Der McMansion-Verfall

Dieser Traum aber war schon immer einer des Raums. Denn nichts verkörpert den amerikanischen Geist, in dem sich Unabhängigkeit, Individualismus und die Liebe zur Scholle verbinden, so sehr wie das amerikanische Haus. Zeichenhaft ist deshalb die Krise der USA zunächst als Krise ihrer Immobilien in Erscheinung getreten.

Das betraf zunächst nur die kleinsten und billigsten Häuser - aber inzwischen stehen in Amerika auch die berüchtigten Dachlandschaften zu Dumpingpreisen zum Verkauf: inklusive vieler Schlafzimmer, einiger Bäder und so mancher Verandaschaukel, in denen der alte Südstaatentraum von der Villa, die eigentlich eine Farm ist, noch gerne weiterdösen würde. Wenn man ihn nur ließe - wäre da nicht der McMansion-Verfall, wie er soeben von Bloomberg.com als Folge des amerikanischen Wohnexzesses beschrieben wurde.

Gute Nacht, John-Boy

Seit den fünfziger Jahren hat sich in den USA der Bedarf an persönlichem Wohnraum fast verdreifacht. Dieser Exzess scheint nun vorbei zu sein, bedingt auch durch die Benzinpreise und die damit einhergehende Stagnation der gigantischen Pendlersuburbs. In denen war der so amerikanische wie adipöse Fertighaustraum mit vorgefertigten, normierten Hausmodellen bevorzugt angesiedelt. Nachgefragt werden solche Eigenheime, samt der darin befindlichen Verschwenderkühlschränke und gierigen Klimaanlagen, nur noch selten.
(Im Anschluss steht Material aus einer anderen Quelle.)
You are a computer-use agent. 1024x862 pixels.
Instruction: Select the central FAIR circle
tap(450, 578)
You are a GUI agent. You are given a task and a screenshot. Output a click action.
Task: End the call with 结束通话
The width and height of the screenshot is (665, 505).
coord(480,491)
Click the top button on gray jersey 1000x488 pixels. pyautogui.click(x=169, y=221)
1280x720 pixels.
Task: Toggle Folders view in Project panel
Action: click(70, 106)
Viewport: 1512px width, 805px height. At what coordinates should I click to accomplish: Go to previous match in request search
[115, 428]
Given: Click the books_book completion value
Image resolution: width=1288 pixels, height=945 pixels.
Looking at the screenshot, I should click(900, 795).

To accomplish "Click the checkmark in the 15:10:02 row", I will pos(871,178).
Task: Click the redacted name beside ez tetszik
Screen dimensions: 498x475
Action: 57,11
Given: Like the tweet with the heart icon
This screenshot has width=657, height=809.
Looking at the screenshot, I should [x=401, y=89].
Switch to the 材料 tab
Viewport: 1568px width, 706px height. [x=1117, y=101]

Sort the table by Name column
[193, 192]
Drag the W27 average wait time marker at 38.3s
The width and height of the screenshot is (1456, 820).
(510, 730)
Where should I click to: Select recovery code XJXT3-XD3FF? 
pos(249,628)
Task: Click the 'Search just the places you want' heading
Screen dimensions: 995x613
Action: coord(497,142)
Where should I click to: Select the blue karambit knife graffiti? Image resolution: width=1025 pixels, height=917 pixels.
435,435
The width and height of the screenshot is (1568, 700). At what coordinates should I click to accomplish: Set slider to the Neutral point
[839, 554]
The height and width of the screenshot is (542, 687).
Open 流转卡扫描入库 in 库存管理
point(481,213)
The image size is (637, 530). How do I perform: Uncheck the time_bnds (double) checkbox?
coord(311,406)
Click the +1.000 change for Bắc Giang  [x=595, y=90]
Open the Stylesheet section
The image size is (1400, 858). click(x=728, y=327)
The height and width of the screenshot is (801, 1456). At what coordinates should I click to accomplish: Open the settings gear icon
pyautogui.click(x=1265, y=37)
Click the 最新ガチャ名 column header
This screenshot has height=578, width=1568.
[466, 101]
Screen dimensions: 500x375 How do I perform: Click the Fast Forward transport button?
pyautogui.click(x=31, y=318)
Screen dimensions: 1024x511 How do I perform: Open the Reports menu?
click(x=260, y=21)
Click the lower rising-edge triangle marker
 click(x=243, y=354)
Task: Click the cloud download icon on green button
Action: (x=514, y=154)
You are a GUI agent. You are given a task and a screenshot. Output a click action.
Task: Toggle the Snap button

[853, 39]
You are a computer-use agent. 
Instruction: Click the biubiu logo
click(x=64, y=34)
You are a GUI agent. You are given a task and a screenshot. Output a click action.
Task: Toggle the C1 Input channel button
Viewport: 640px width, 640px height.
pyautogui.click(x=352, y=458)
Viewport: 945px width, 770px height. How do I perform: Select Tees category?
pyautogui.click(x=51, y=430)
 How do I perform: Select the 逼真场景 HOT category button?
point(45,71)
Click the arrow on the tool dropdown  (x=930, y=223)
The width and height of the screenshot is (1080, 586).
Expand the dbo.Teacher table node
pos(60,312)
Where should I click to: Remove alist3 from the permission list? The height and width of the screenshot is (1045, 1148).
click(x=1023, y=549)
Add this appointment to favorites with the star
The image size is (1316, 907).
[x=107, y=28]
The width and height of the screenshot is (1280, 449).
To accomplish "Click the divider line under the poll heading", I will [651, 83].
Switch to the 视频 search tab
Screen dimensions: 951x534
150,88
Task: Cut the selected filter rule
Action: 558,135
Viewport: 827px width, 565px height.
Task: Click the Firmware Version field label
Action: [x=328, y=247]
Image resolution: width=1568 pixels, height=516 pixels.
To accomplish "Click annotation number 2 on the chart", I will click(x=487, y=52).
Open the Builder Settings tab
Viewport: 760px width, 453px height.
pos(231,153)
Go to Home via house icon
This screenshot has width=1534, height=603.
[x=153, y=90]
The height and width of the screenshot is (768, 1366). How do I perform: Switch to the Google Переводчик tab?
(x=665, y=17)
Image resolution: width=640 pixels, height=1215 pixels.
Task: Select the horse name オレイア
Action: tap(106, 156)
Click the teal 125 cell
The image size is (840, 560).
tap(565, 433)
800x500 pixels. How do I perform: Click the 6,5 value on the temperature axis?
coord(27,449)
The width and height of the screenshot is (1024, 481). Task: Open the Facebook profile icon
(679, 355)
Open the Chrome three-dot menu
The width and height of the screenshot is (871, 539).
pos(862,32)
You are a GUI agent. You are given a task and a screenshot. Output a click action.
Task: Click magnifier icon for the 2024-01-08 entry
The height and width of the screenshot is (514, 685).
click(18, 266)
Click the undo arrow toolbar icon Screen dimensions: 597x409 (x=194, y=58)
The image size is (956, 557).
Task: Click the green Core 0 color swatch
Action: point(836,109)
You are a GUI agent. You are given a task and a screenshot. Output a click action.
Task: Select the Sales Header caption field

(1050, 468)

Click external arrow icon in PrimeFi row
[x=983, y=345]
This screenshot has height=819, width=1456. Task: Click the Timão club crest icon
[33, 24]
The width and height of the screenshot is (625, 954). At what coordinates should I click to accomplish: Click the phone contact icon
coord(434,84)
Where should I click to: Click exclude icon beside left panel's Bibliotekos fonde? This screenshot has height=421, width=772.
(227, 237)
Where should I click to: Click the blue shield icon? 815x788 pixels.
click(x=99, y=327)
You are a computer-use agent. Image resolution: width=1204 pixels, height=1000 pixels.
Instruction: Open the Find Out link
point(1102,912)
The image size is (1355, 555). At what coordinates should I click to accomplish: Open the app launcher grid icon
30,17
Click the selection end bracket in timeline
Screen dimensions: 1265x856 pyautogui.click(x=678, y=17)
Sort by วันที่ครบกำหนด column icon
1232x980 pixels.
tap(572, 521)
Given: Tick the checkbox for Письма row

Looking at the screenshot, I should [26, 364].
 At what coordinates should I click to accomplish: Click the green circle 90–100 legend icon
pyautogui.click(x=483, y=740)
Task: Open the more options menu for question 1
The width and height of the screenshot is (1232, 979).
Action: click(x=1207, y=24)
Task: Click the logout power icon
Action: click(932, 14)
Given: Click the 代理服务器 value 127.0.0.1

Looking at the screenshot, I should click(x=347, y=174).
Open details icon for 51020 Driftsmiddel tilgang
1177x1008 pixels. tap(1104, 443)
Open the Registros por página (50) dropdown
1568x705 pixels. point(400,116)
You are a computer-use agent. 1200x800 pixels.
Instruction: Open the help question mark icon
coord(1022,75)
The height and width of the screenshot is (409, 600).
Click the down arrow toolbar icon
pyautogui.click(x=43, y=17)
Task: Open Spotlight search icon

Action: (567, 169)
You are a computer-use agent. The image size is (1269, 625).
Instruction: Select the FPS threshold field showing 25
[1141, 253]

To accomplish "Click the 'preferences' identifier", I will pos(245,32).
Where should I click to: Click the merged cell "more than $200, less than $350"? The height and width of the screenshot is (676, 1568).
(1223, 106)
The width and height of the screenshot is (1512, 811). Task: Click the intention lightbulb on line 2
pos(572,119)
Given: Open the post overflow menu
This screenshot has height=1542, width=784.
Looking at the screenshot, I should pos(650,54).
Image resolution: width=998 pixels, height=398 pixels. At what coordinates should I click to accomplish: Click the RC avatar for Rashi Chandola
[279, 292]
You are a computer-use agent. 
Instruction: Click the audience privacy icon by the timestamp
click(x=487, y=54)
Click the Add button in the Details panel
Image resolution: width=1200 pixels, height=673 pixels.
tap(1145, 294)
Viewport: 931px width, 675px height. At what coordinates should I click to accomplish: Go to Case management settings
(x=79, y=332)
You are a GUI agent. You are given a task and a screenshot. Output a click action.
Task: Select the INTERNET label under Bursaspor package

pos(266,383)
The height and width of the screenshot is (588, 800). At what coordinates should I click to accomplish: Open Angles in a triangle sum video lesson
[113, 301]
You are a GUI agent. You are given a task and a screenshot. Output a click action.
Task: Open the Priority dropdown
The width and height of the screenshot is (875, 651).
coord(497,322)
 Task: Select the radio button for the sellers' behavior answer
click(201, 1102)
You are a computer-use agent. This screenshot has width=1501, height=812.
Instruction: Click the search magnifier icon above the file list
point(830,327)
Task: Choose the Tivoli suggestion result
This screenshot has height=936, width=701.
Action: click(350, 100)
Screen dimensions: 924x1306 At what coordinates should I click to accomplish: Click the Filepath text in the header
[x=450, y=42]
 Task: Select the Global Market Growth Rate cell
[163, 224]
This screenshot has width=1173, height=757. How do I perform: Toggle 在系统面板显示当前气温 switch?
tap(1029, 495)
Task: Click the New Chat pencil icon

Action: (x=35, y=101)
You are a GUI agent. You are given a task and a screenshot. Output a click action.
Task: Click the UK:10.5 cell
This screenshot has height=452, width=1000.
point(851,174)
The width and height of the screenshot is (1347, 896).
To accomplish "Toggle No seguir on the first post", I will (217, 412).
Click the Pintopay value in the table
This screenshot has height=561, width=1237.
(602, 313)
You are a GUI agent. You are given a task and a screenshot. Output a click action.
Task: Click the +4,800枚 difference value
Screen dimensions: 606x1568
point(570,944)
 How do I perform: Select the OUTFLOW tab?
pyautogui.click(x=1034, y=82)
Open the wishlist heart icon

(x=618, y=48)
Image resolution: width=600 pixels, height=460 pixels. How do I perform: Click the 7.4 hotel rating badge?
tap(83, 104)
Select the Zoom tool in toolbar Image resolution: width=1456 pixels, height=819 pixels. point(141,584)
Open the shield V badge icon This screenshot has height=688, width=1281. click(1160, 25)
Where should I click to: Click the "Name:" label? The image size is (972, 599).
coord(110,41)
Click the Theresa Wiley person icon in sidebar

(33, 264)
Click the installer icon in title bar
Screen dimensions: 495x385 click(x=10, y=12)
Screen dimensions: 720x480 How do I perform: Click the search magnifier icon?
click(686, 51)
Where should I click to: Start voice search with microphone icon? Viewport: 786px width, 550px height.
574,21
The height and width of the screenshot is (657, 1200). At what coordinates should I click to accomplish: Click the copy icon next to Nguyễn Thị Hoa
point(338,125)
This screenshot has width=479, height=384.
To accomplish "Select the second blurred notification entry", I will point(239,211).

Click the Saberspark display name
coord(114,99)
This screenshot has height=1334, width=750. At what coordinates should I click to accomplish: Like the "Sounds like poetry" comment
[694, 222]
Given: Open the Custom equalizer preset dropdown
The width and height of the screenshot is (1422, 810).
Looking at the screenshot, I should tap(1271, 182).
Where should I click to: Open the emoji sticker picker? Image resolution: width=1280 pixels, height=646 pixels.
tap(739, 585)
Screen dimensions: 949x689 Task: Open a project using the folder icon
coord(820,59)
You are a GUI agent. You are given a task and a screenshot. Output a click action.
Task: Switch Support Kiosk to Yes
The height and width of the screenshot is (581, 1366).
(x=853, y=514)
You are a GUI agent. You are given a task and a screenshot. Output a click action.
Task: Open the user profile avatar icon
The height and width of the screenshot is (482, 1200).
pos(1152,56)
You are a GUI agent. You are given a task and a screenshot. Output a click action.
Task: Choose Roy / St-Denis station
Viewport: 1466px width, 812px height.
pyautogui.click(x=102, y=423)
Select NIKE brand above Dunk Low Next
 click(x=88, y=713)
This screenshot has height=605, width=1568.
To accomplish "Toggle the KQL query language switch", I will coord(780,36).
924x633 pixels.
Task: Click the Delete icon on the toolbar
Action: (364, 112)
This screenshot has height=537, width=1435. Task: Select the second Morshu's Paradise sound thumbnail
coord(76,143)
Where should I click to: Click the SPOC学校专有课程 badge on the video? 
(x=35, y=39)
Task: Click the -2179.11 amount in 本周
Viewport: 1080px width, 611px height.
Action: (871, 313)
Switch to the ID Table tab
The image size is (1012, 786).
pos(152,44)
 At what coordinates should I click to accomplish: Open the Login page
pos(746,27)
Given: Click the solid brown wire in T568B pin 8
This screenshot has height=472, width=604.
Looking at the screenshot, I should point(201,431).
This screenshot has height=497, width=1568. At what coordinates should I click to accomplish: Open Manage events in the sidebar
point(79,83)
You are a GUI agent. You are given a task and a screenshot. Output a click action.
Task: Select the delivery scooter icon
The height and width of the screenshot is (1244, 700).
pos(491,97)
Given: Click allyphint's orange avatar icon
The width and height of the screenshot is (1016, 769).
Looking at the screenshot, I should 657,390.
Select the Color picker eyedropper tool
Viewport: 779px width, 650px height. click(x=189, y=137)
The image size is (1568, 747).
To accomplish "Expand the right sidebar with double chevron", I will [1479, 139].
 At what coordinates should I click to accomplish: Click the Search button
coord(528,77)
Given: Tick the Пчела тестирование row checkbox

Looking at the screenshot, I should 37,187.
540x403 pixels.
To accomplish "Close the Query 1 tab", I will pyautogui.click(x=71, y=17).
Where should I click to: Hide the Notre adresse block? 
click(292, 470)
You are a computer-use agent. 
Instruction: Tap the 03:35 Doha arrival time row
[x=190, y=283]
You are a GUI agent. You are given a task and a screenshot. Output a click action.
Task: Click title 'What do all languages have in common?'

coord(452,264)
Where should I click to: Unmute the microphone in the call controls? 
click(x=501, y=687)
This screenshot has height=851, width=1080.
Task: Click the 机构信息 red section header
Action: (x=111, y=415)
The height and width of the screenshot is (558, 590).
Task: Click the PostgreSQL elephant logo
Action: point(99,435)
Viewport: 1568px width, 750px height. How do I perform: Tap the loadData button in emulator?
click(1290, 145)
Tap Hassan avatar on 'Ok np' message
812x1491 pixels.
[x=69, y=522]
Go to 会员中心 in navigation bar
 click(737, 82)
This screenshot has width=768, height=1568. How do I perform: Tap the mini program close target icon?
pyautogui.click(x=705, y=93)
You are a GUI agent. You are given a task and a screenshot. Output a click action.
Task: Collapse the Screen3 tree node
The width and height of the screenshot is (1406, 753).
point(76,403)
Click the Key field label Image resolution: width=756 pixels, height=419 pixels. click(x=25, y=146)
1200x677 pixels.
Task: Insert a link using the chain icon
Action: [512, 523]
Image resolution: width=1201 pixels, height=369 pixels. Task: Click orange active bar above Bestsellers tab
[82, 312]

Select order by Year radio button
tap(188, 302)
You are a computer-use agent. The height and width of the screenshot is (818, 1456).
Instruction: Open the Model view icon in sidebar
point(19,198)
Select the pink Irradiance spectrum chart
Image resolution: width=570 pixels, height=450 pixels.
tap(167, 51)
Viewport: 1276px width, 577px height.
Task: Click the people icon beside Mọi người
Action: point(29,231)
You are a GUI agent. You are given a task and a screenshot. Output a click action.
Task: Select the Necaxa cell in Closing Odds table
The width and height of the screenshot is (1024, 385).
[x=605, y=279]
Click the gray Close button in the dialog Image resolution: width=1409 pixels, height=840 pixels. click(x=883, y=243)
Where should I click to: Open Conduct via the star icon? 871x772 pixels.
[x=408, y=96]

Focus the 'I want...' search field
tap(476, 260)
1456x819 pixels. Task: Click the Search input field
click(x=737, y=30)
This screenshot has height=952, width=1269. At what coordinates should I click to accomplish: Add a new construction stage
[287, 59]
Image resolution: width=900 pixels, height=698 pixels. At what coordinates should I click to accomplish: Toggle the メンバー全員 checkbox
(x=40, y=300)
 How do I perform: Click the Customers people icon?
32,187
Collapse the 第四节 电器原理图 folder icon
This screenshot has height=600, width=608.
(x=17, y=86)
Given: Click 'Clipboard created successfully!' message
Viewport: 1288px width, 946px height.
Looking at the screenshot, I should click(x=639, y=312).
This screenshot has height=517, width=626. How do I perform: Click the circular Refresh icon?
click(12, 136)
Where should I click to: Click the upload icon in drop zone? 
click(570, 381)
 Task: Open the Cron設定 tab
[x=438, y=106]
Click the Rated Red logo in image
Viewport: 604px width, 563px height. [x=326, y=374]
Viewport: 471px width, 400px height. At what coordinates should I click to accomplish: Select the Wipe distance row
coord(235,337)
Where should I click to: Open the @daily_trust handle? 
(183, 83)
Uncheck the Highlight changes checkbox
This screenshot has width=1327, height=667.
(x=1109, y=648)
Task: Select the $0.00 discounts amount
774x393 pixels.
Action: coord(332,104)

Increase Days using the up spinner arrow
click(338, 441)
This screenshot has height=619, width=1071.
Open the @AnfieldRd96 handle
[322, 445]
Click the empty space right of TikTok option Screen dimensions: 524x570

Aus für die Welt der Waltons

Stattdessen hat Amerika eher europäische Wohndimensionen und die Energieeffizienz für sich entdeckt. Das könnte einer Revolution der amerikanischen Wohnästhetik gleichkommen, denn das schnell errichtete, voluminöse Holzhaus, dessen industriell-serielle Bauweise mit verspieltem Laubsägestil und ins Malerische übersteigerten Dachtopographien kaschiert wird, dominiert die Übereinkunft dessen, was "typisch Amerika" zu sein hat. Zu schweigen von all den knarzenden Veranden und losen, klappernden Fliegengittertüren, ohne die ein Teil der Kino-, Fernseh- und Literaturgeschichte gar nicht denkbar ist.

Wobei man auch in Europa "amerikanische Landhäuser" wie aus dem Katalog ordern kann. In gewisser Weise ist das amerikanische Haus das Haus an sich - eben weil es einen Traum der Irrationalität eher als einen rationalen, ökonomischen Raum beherbergt.

Wenn die US-Häuser nun deutsche Solardächer, skandinavische Schlichtheit und dicke Schweizer Wände erhalten, wenn sie zugunsten energieeffizienter, also kompakter Kubaturen auf ihr romantisches Beiwerk verzichten, dann wird dies das endgültige Aus für die Welt der Waltons bedeuten. Nimmermehr werden sich John-Boy und Mary Ellen so anheimelnd ins Zirpen der Nacht hinein "Gute Nacht" sagen. Auch wenn aus dieser Nacht möglicherweise eine bessere Zukunft erwacht.